REQUIRED WORK –
All lines from the one that contains "The Significance of" through the final line of the entries must be repeated exactly. No other lines belong in the output.

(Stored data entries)
BEGIN
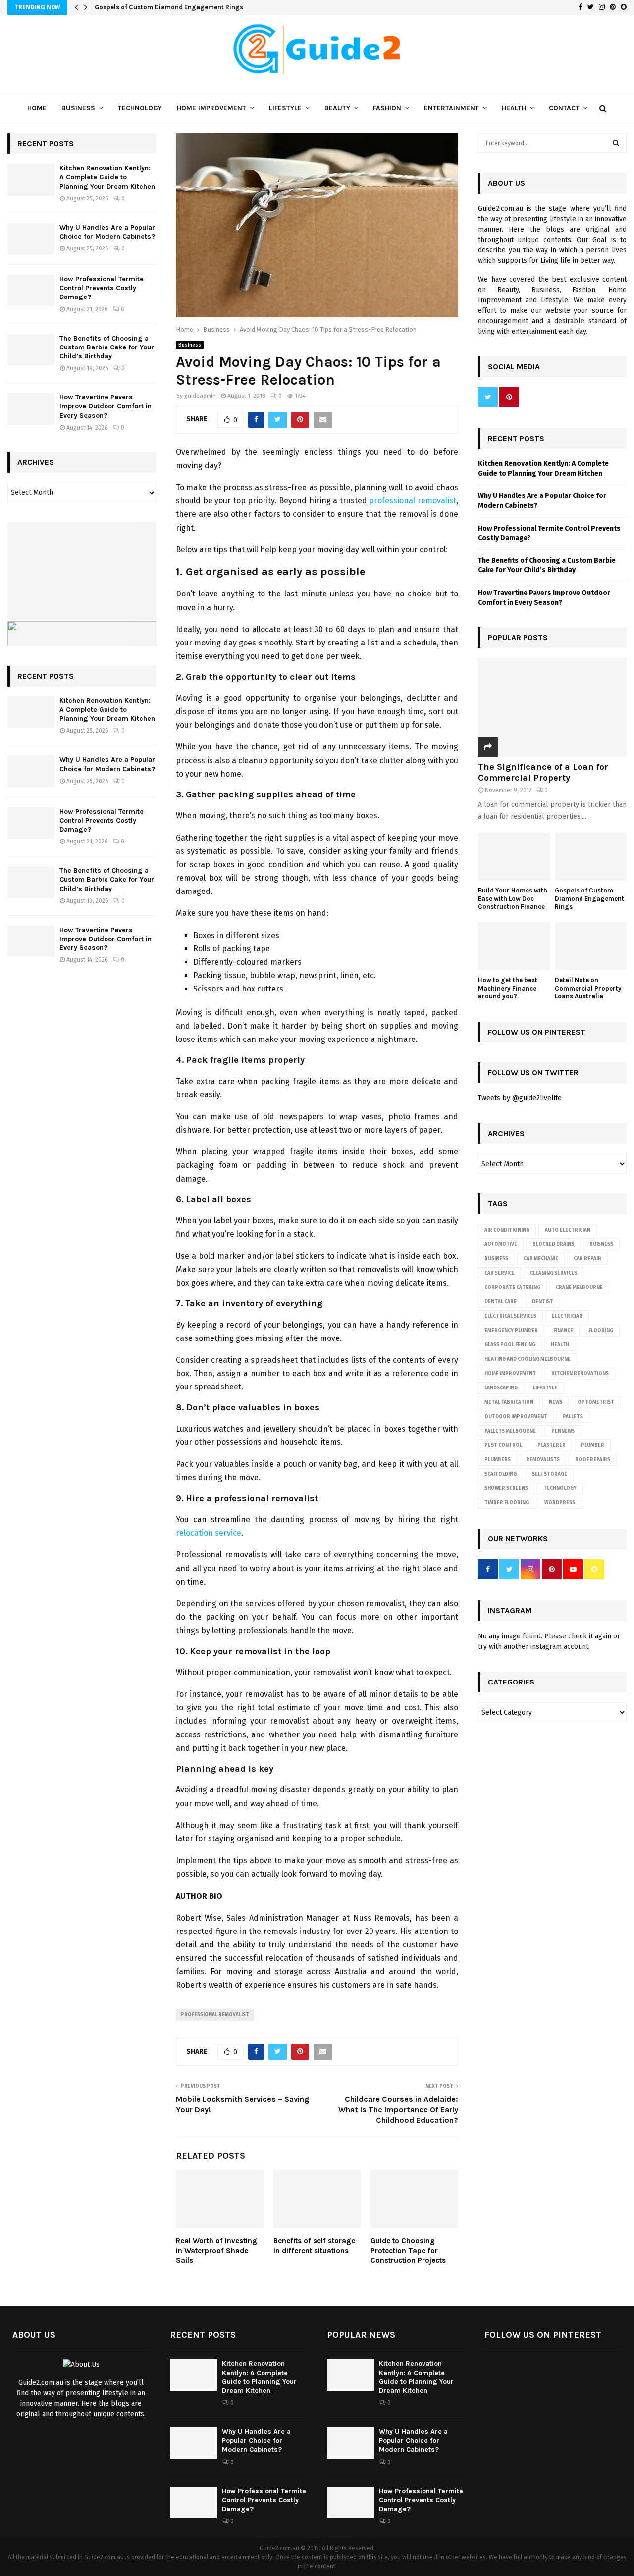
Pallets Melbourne (510, 1431)
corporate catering (512, 1287)
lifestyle (545, 1388)
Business (78, 108)
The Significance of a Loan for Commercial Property (543, 772)
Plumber (592, 1445)
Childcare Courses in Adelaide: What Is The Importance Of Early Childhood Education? (398, 2109)
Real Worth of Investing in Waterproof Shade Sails (216, 2250)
END
YOUR RESPONSE –
The Significance of a Loan for Commercial Property (543, 772)
Plumber (592, 1445)
Childcare Courses in Adelaide: What Is The Importance Of Early Childhood Education? (398, 2109)
Real Worth of Investing in Waterproof Shade Sails (216, 2250)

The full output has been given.